Tutor profile: Dylan H.

$$a^2–26a+69=0$$. If $$a–5>0$$, what is the value of a? A. 3 B. 5 C. 18 D. 23

There are two methods for solving this problem. First there is the "plug-and-chug" method, which involves testing the answer choices. From $$a–5>0$$, we have that $$a>5$$ so answers A and B are not correct. So now we plug $$18$$ and $$23$$ into $$a^2–26a+69=0$$. By calculation, $$a=23$$ so D is the answer. The second method involves solving the polynomial $$a^2–26a+69=0$$ for $$a$$. There are several methods to factor this including using the quadratic equation or completing the square. We will use completing the square because it involves little computation: $(a^2-26a=-69$) We add $$(26/2)^2=169$$ to both sides then factor the left-hand side of the equation: $(a^2-26a+169=-69+169$) $((a-13)^2=100$) Taking the square root, we have $$a-13=\pm10$$. Thus, $$a=3$$ and $$a=23$$. The second equation tells us that $$a>5$$ so $$a=23$$ (option D) is the solution.
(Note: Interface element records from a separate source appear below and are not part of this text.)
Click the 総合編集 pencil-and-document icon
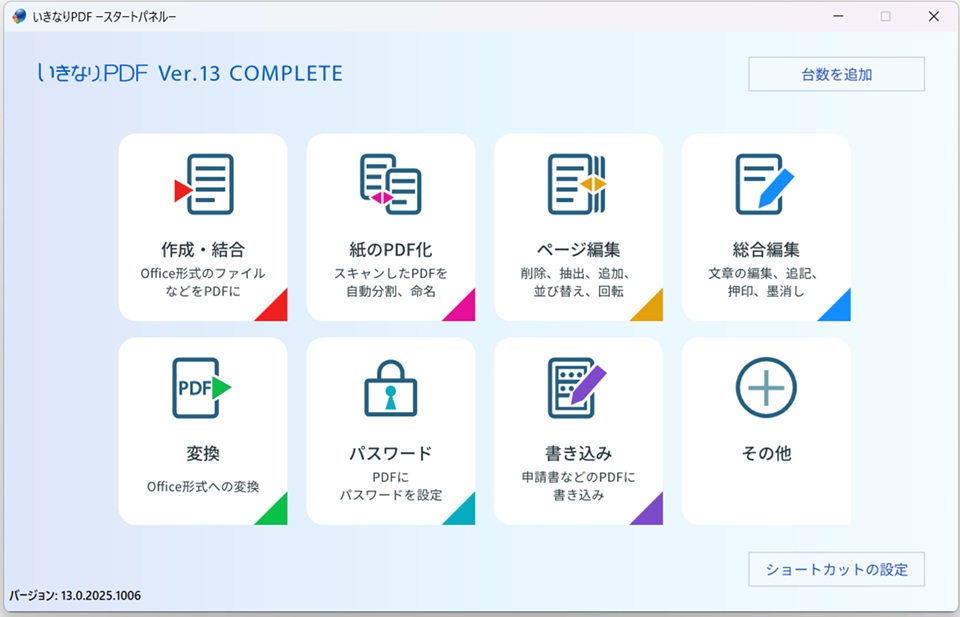This screenshot has width=960, height=617. [765, 184]
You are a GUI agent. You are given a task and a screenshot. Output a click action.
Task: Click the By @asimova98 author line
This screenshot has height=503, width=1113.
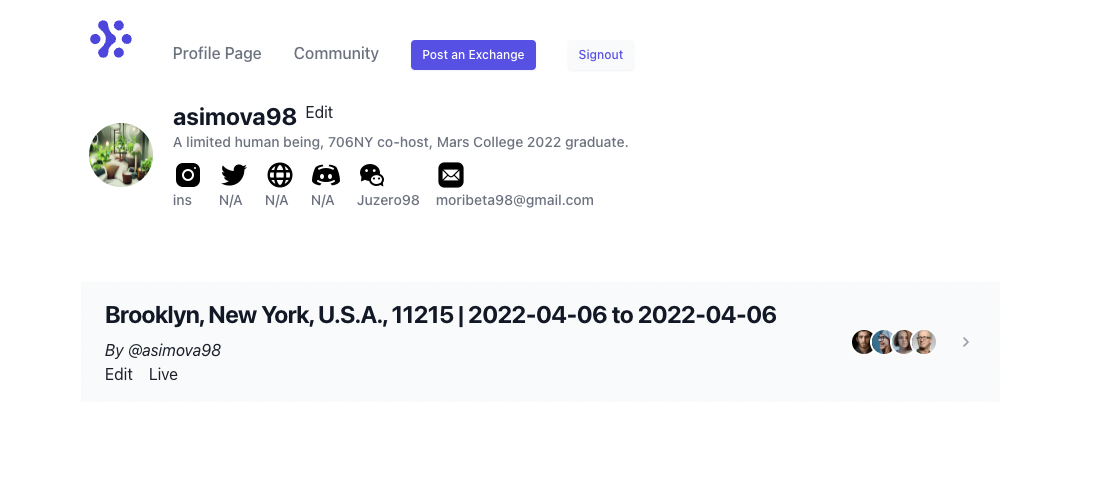163,350
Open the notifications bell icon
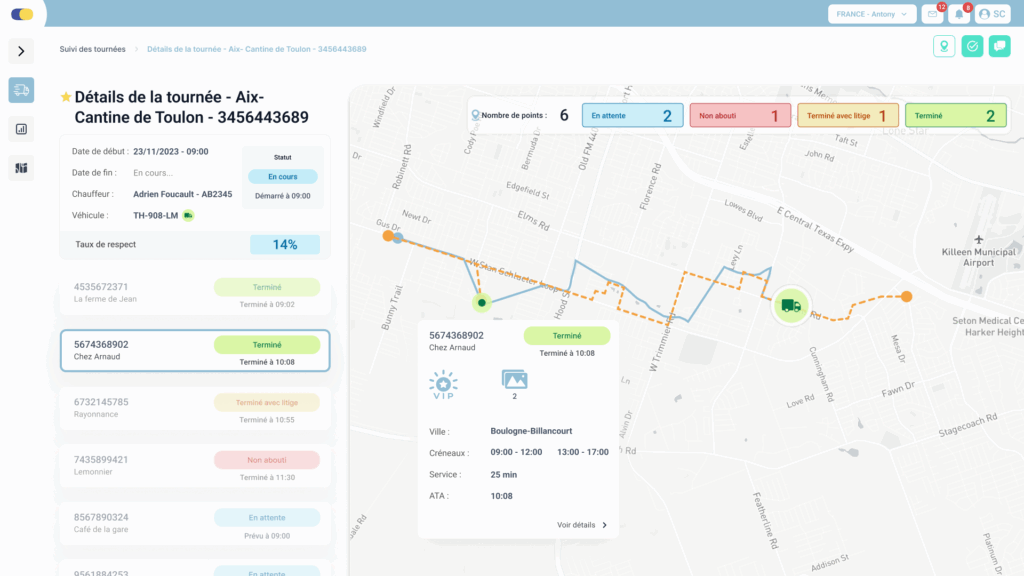 tap(960, 14)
Show that $$1+2+3+...+n=\frac{n(n+1)}{2}$$.

We prove this by induction. First, the base case of $$n=1$$ has that $$1=\frac{1(1+1)}{2}$$. This is true, so we assume $$1+2+3+...+n=\frac{n(n+1)}{2}$$ for the purpose of induction. We need to show that $$1+2+3+...+n+(n+1)=\frac{(n+1)(n+2)}{2}$$. By our inductive assumption, we have that $$1+2+3+...+n+(n+1)=\frac{n(n+1)}{2}+(n+1)$$. Using algebra, we simplify: $(=\frac{n^2+n}{2}+\frac{2n+2}{2}=\frac{n^2+3n+2}{2}=\frac{(n+1)(n+2)}{2}$) This closes the induction and we have shown what was needed.
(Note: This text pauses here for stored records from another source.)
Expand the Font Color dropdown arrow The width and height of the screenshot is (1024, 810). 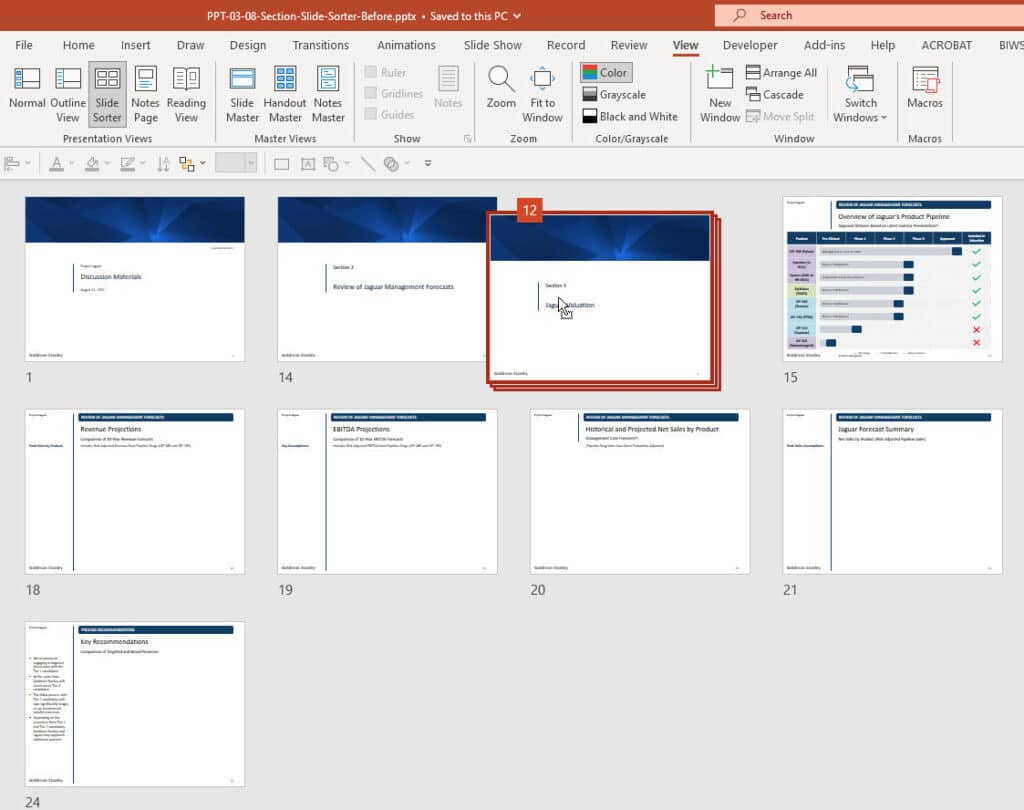(x=71, y=163)
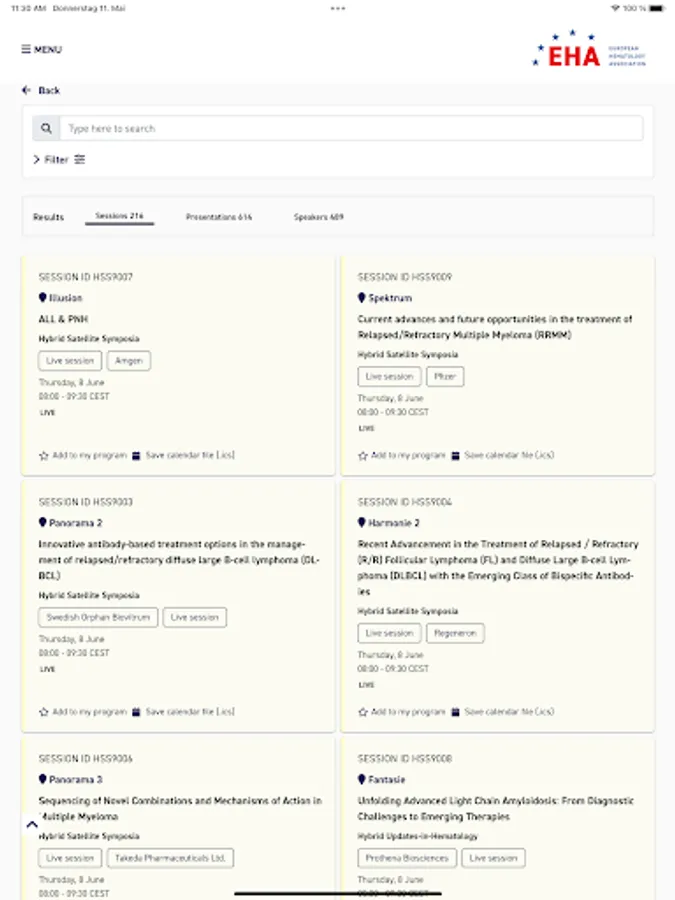Click calendar icon for ALL & PNH session
Viewport: 675px width, 900px height.
click(x=137, y=455)
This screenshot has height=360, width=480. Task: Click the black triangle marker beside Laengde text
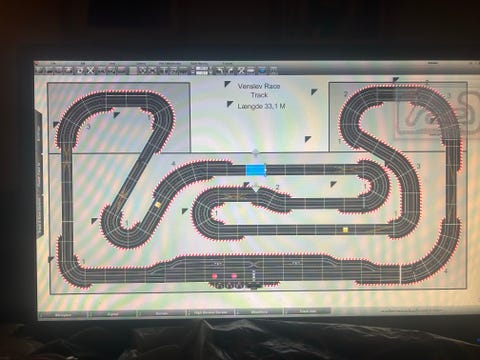(230, 104)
Derive the derivative for $$y = x^3$$.

The derivative is the instantaneous change in a function at a point. The change in a function is the estimated by the linear change between two nearby points on that line: $(\frac{(x+x_0)^3-x^3}{(x+x_0)-x}$) where $$x_0$$ is the difference between our initial value of $$x$$ and our other value for $$x$$ on the function. It can be visually shown that as $$x_0$$ becomes smaller, the slope is closer to the slope at $$x$$ itself. (I can't show this here because the website doesn't integrate graphing.) We now simplify the equation from above using algebra: $(=\frac{3x^2x_0+3xx_0^2+x_0^3}{x_0}=3x^2+3xx_0+x_0^2$) This allows us to take the limit as $$x_0$$ approaches $$0$$. (Notice that this is different from dividing by $$0$$ because $$x_0$$ only approaches $$0$$ but never IS $$00$$.) So, we have: $(=3x^2+3x(0)+0^2=3x^2$) Thus, the derivative of $$y=x^3$$ is $$\frac{dy}{dx}=3x^2$$.